San Francisco 49ers

A changed Terrell Owens is fitted for another Hall of Fame jacket, in 49ers red

Former San Francisco 49ers wide receiver Terrell Owens waves to the crowd as he’s inducted into the team’s Hall of Fame at halftime of Sunday’s game against the Pittsburgh Steelers at Levi’s Stadium in Santa Clara.
Former San Francisco 49ers wide receiver Terrell Owens waves to the crowd as he’s inducted into the team’s Hall of Fame at halftime of Sunday’s game against the Pittsburgh Steelers at Levi’s Stadium in Santa Clara. AP

Terrell Owens would like you to know he has changed.

The former 49ers receiver was inducted into the team’s Hall of Fame on Sunday at halftime of their game with the Pittsburgh Steelers. Before the game, he stood on the field in brown pants, a grey-brown jacket and — naturally — a tan turtleneck shirt. Nevermind it was around 80 degrees and sunny. This isn’t the same guy who held a news conference while working out in his driveway during a dispute with then-Philadelphia Eagles coach Andy Reid.

Wearing a bright-red 49ers Hall of Fame blazer, Owens earned roars of approval from the crowd while being inducted at halftime.

“Thank you so much. So, so much,” Owens said.

The former All-Pro receiver is known for being much, much more flamboyant.

After all, this is the guy who placed a ball in the middle of the Dallas Cowboys’ star on the field after scoring a touchdown. Yes, it’s the guy who carried a Sharpie in his socks onto the field and signed a game ball after he scored. The 49ers even gave fans gold pom-poms to commemorate the time Owens celebrated a touchdown like a cheerleader.

Despite his dapper appearance and inoffensive comments, there were signs of the old T.O. fans used to love and hate.

With his Pro Football Hall of Fame ring glinting gold and blue, Owens looked like he could still step in and help the current 49ers roster. And maybe he’d like to do that. Asked what he missed about playing, the 45-year-old couldn’t help but show a brash flash of his old self-confidence.

“I miss the competition. I know I could play today, given the opportunity,” Owens said.

There’s no doubt he has an NFL-ready resume.

He’s third on the all-time receiving yardage list with 15,934 yards, behind Jerry Rice (22,895) and Larry Fitzgerald (16,496 before play Sunday). Owens is third on the all-time receiving touchdowns list with 153, behind Rice (197) and Randy Moss (156).

And not only are offenses even more pass-happy than when he played, but NFL rules changes have limited contact between defensive backs and receivers.

You could almost see Owens licking his chops thinking about playing with today’s rules when he was asked about it before Sunday’s game.

“It definitely would have been advantageous to me,” Owens said. “... I wouldn’t be a slouch, that’s for sure.”

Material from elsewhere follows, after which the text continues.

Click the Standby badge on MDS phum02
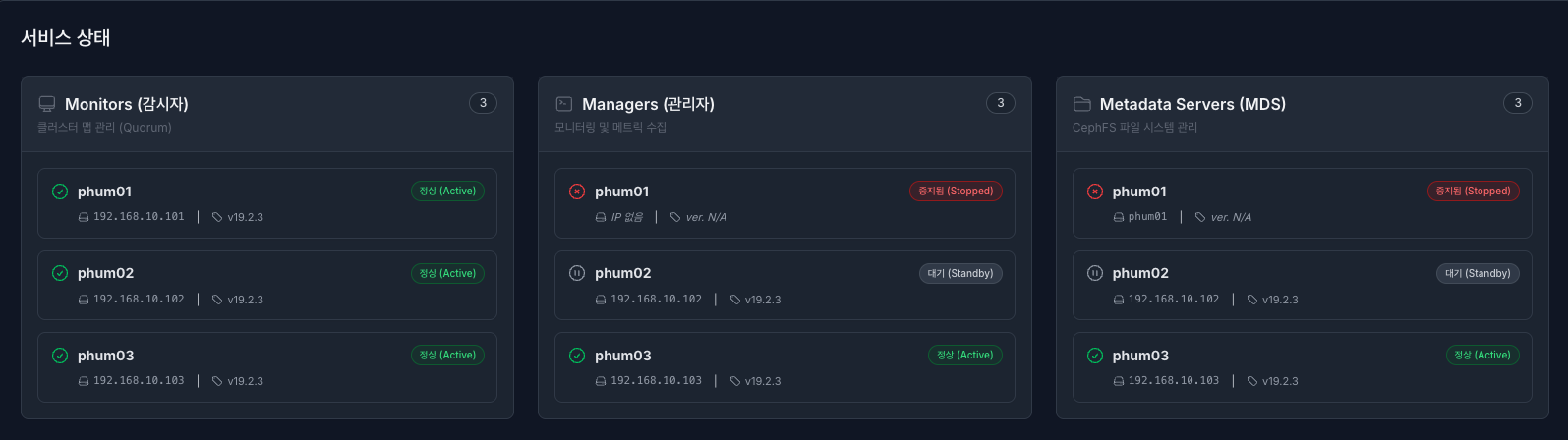1568x440 pixels. pos(1478,273)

Talking about his playing days brought out another hint of the old T.O. Owens was asked about making it into the Pro Football Hall of Fame in his second year of eligibility. Miffed over not making it in his first year of eligibility, Owens famously decided to stay away from the induction ceremony when he was voted in.

“I should have been in on my first go-round, but I’m in now. I have my gold jacket. That’s all that matters,” Owens said.

That’s about all you were getting out of Owens on Sunday. The loud 49ers-red jacket he wore during the induction ceremony was as much of a statement as he was going to make.

He’s so averse to controversy that when the topic of Antonio Brown came up — another receiver not known for being shy — Owens deferred. Does he have any advice for AB? None he’s going to share with the media. They’re good friends, Owens said, and he wasn’t going to say anything to put his buddy in the spotlight. If he has something to say, it will be in private.

“It’s unfortunate what’s going on with him,” Owens said.

That’s it. That’s what you’re going to get out of Owens now. No drama. No sign of the guy who regularly led SportsCenter with his brash comments or touchdown antics. He’s respectable. He’s a member of the 49ers and Pro Football Halls of Fame. It’s different now.

“I represent myself in the best way possible, I represent my family, I represent the organization, I never had any off-the-field trouble. I attribute that to the way I was raised,” Owens said.